- _Instructions_
A: In the ovarian fibrosis abstract, reproduce the part that opens with the words "Methods: We optimized primary" and closes with "and western blot.", swapping "western blot" for "immunoblotting".
B: Extend the ovarian fibrosis abstract, picking up right after its final sentence.

- _Source passage_
───

Introduction: During ovulation, repeated extracellular matrix remodelling and inflammation occur, disrupting tissue homeostasis over time. This leads to age-associated ovarian fibrosis, the excessive deposition of anisotropic collagen fibres, creating a niche conducive to cancer growth. Preliminary studies have identified that BRCA1/2 mutation carriers, a population at higher risk for the development of ovarian cancer, appear to develop ovarian fibrosis at pre-menopausal ages, whereas this was evident only at post-menopausal ages for non-carriers. The mechanism underlying accelerated fibrosis has yet to be elucidated. We hypothesize that the loss of Brca1 in ovarian fibroblasts facilitates the accumulation of senescent myofibroblasts, thereby accelerating the onset of ovarian fibrosis and creating a niche supportive of cancer growth.

Methods: We optimized primary culture conditions for mouse ovarian fibroblasts (MOFs) from mice bearing loxP sites in the Brca1 gene. MOFs were transduced with adenovirus expressing Cre recombinase to create Brca1-/- (KO) MOFs and cells were analyzed by RNA-seq and western blot.

───

- _Source data_
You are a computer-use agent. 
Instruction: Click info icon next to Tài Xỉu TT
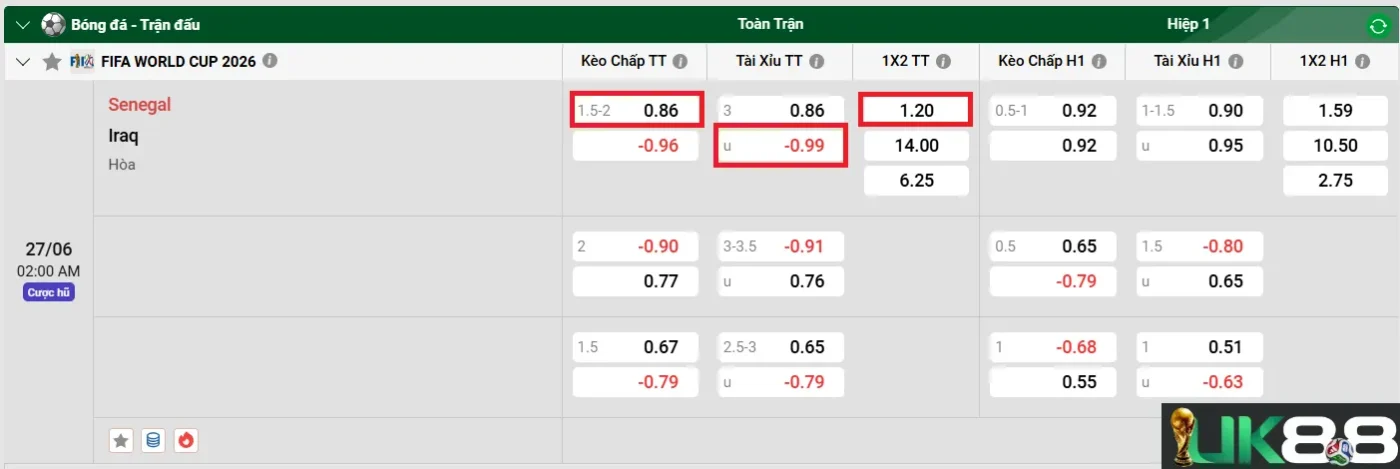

───

- _Numbered answers_
A:
Methods: We optimized primary culture conditions for mouse ovarian fibroblasts (MOFs) from mice bearing loxP sites in the Brca1 gene. MOFs were transduced with adenovirus expressing Cre recombinase to create Brca1-/- (KO) MOFs and cells were analyzed by RNA-seq and immunoblotting.

B:
Results: Using single-cell RNA-sequencing, we discovered that age-associated fibrosis in mice is associated with fibroblasts having a senescence-associated secretory phenotype. Furthermore, core senescence initiators such as Cdkn1α and Cdkn2α were highly expressed in the KO MOFs. Brca1 KO also induced myofibroblast activation as reflected by an increase in Acta2 expression. These findings were confirmed with senescence-associated beta-galactosidase staining. The accumulation of senescent myofibroblasts is being measured by probing western blots for the senescent markers p16, p21, and acetylated p53.

Conclusions: This study will provide insight into the association between BRCA1 mutations and the risk for early onset of ovarian cancer, and will lay the groundwork for future investigations into prophylactic drugs to delay or prevent ovarian fibrosis.